Language is coming full circle. No effort was required to sustain anti-gay sentiments, laws, and faith traditions when gay love dared not speak its name. As lesbian and gay people named their love and shunned shame by identifying themselves, their adversaries escalated their shaming, blaming, and name-calling. As glbt folks’ lives proved to be as simple, ordinary, and dull as their neighbors’ , the lives of ex-gays were touted as reason enough to continue demeaning and marginalizing gays. With the gelling of streetwise awareness that lesbians and gays defy stereotypes and the Supreme Court awareness of them as simply human, anti-gay leaders (after getting no traction from using ex-gays to lead offensive strikes) are marshalling their defensive forces in a last-ditch effort to horde one of their favorite words for themselves: Marriage.

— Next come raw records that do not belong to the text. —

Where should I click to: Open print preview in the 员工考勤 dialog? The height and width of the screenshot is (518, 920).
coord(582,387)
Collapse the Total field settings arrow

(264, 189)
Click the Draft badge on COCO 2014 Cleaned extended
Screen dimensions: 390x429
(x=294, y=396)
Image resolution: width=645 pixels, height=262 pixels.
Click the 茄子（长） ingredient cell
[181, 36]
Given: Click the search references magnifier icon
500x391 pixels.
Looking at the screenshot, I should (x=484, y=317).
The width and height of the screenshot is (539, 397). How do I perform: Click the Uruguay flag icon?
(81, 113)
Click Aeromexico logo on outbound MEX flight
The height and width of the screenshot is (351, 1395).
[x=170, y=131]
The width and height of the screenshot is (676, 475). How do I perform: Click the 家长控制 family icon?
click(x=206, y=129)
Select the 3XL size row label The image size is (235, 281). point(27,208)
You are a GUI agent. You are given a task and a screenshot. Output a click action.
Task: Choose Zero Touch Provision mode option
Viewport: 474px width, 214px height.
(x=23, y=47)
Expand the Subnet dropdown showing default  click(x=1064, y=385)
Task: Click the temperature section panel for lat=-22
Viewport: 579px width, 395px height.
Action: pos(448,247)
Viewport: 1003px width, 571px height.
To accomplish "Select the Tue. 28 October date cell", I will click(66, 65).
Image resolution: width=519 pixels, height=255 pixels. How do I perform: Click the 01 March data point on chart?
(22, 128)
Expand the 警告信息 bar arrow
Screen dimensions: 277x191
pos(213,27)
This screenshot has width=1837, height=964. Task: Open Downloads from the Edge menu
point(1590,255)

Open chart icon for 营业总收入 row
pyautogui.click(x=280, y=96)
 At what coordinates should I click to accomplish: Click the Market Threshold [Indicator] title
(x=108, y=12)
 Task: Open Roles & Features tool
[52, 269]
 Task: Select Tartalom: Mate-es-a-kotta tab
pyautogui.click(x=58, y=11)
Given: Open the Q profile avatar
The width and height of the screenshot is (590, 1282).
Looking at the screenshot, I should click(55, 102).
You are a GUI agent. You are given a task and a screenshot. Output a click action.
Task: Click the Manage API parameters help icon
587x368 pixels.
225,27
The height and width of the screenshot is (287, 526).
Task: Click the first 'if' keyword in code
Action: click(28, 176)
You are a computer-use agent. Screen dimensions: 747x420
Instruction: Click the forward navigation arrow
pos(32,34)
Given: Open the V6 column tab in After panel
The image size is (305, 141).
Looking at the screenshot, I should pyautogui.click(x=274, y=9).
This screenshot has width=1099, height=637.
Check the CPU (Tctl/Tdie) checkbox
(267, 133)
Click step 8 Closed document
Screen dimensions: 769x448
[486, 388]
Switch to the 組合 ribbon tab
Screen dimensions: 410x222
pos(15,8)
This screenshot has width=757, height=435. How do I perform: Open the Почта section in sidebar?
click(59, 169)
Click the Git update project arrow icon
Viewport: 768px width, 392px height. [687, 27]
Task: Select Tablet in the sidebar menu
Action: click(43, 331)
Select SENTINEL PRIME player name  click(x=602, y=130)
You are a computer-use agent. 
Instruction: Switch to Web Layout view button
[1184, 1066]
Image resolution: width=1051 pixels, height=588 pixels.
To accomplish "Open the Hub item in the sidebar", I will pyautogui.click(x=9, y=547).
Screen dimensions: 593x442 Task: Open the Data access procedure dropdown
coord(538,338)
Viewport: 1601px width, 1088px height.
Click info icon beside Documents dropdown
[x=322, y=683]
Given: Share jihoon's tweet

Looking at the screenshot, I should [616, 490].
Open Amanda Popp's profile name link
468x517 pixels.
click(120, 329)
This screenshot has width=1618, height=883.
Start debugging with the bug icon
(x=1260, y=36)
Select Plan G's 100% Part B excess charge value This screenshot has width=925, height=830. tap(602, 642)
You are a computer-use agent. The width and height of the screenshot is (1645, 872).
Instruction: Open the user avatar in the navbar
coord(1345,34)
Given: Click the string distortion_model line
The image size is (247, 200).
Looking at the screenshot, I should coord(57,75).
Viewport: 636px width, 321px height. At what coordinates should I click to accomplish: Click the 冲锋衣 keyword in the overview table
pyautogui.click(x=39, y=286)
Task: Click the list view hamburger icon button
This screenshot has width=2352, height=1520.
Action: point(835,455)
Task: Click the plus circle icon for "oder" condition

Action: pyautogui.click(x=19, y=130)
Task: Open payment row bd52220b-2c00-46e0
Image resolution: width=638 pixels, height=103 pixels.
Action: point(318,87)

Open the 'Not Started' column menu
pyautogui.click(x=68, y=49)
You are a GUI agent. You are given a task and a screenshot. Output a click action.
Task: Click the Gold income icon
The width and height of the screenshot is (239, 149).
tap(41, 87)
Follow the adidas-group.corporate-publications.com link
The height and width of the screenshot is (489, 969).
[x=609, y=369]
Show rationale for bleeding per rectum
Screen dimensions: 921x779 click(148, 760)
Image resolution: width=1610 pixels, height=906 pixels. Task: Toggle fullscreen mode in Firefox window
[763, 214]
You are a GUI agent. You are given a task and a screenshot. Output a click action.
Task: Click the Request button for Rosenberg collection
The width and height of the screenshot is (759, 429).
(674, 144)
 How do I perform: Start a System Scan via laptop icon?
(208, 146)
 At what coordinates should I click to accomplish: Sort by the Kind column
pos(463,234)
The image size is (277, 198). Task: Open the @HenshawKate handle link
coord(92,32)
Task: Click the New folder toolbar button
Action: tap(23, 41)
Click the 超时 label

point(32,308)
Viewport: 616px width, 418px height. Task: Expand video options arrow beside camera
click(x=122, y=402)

From not naming ourselves out of fear, we’re on our way back to not naming ourselves for a profoundly different reason: Labeling itself is insufficient. Inflammatory anti-gay rhetoric is increasingly fanned, not by the naming of glbt folks, but by the assimilation of glbt stereotype-busting families into Americana’s melting pot – ordinary relationships and families that label themselves with the same words anti-gay families use to describe themselves.

I simply am. Homo-shmomo-metro-hetero-libero-orthodox-alterna-judeo-islamic-traditional-shmitional labels be damned.

I love another who simply is. We are present for each other in ordinary moments as well as crises, like any other committed couple. Each of us wants the other to thrive, like other engaged folks. Our hopes, dreams, frustrations, and failures – not to mention our financial well-being – are intertwined just like my grandparents’ were for 62 years.

The labels that mark the differences between types of people and relationships are losing their bite in the face of the universal ones: Love, commitment, relationship, marriage, and family. That trend will continue as diverse lives become familiar in the media, in our neighborhoods, in our workplaces, and in our faith communities.

It’s still essential to work for just, fair, compassionate treatment of all people. Some labeling is necessary and helpful in those efforts.

You just won’t find me wringing my hands over – or investing myself heavily in – new labels.